Self-Care Break (5 mins) | Mindfulness | Self-compassion | Guided Meditation


Hi, I’m Lyndi and this is a self-care
break. This practice is the kind of practice we can just pop into a busy day
and spend a few minutes taking care of ourselves and giving ourselves some
compassion and kindness. Each phase of the practice spells the acronym S.N.A.C.K. and I’ll be guiding you through it, so just inviting you to find a comfortable,
upright sitting position… perhaps you’re preferring to stand or lie down and
we’ll get started. So the S of this Self-Care SNACK invites us to stop and
self-care… permission to stop. We might like to explore using a reassuring touch,
like a rub on the arm or a hand on the heart… or a hand on the tummy… so exploring a gesture that works for us,
and seeing if we can just rest in that warmth and contact for a moment, taking a couple of nice, easy soothing
breaths… with a sense of letting go on the
out-breath perhaps… The N of this Self-Care SNACK invites
us to notice.
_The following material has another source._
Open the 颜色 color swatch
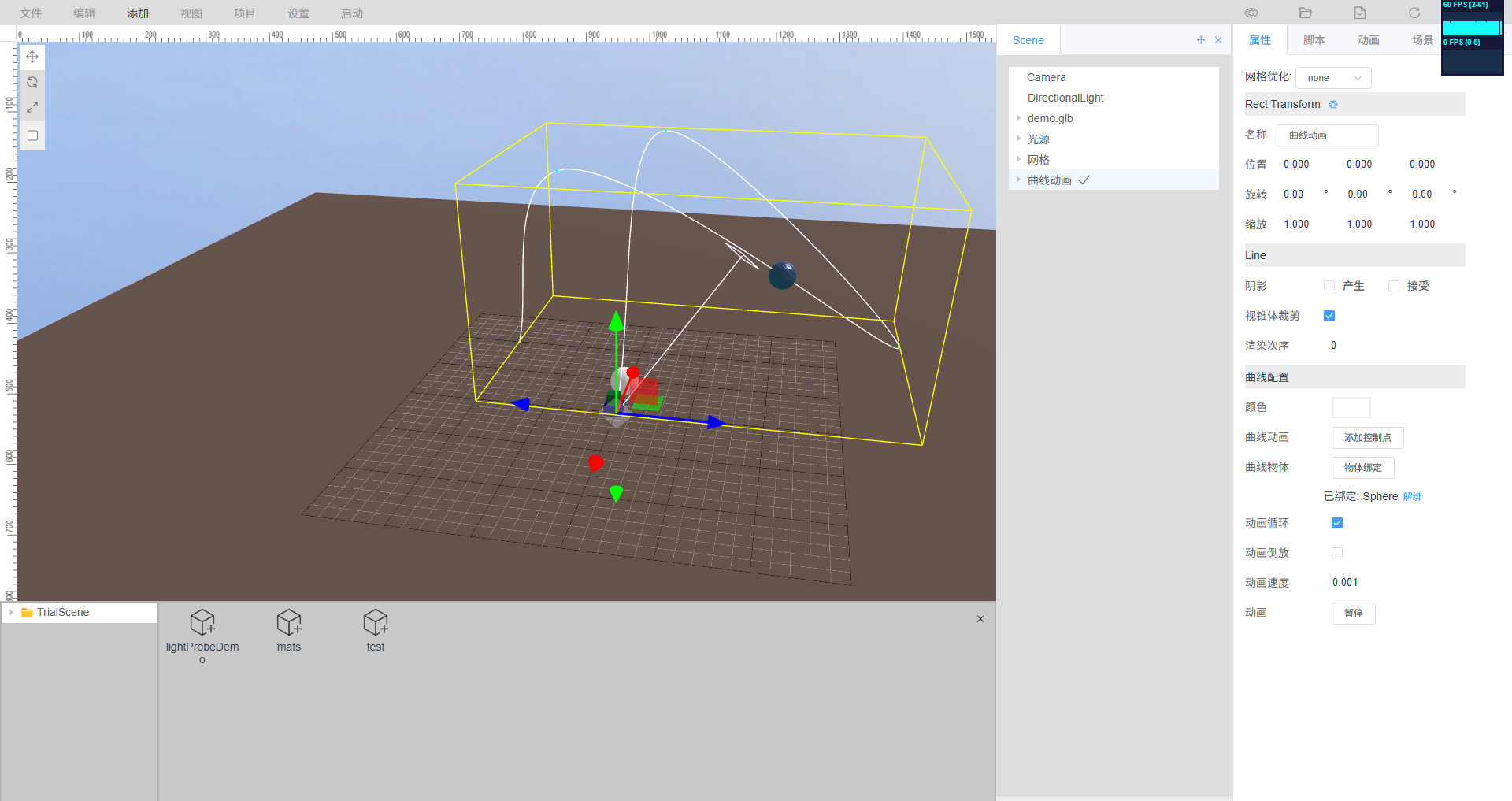[x=1351, y=408]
So first noticing physical sensations, perhaps noticing contact
between the feet and the floor, for instance… noticing any emotions… I’m
feeling mostly calm with a little edge of nervousness maybe in there… noticing thoughts… I’m noticing the thought I wonder how
this is coming across… In the next phase we Accept or Allow
whatever we’re feeling, whatever we’re thinking, as best we can. We
might like to give ourselves a bit of silent self-talk in a phrase such as
“It’s okay to feel this” …even if we’re feeling resistance: “It’s okay to feel
some resistance.” The next phase is Common humanity so this
phase reminds us we’re not alone, everybody feels like this at times and
again you might like to use some self-talk with a phrase such as
“Everybody feels like this sometimes.” The K of our Self-Care SNACK stands for
Kindness… taking a moment to really show ourselves a little kindness both through
our touch, but also perhaps formulating a phrase of self-talk again such as “May I
be kind to myself in this moment,” and really letting that land on our
hearts …and finally we can rest in those kind
feelings that we’ve connected with, or perhaps rest in this soothing touch or
by taking a couple of soothing breaths again. And with that, we’ve reached the end of
this short Self-Care Break. Now we can carry on with our day perhaps
feeling a little bit refreshed or accepting or warmer inside. Subscribe to our channel for regular tips on living mindfully and compassionately!


4 Responses

  1. Lyndi Smith

    September 30, 2018 12:10 am

    Would love to hear a) how you found the practice and b) when you’re going to add a self-care break into your day?

  2. Lisette Brittan

    September 30, 2018 2:41 am

    Thank you, Lyndi. I really enjoyed this little break and the guidance to connect with my self and, just pause.

  3. Jeffrey Pflaum

    October 2, 2018 12:13 am

    Well done. Your presentation s-l-o-w-s fast-paced lives in a simple 5-minute step-by-step technique. The Self-Care Break helps create self-awareness and puts us in present time.

  4. Todd Beach

    December 22, 2018 3:39 pm

    The step by step guidance helps to understand how and why this works. For me, I practice mindfulness at least twice a day, once in the morning and once in the evening before bed. Over time, I found that these practices become more and more effective in soothing a stressful or anxious day. Your practices are some of the best, thank you.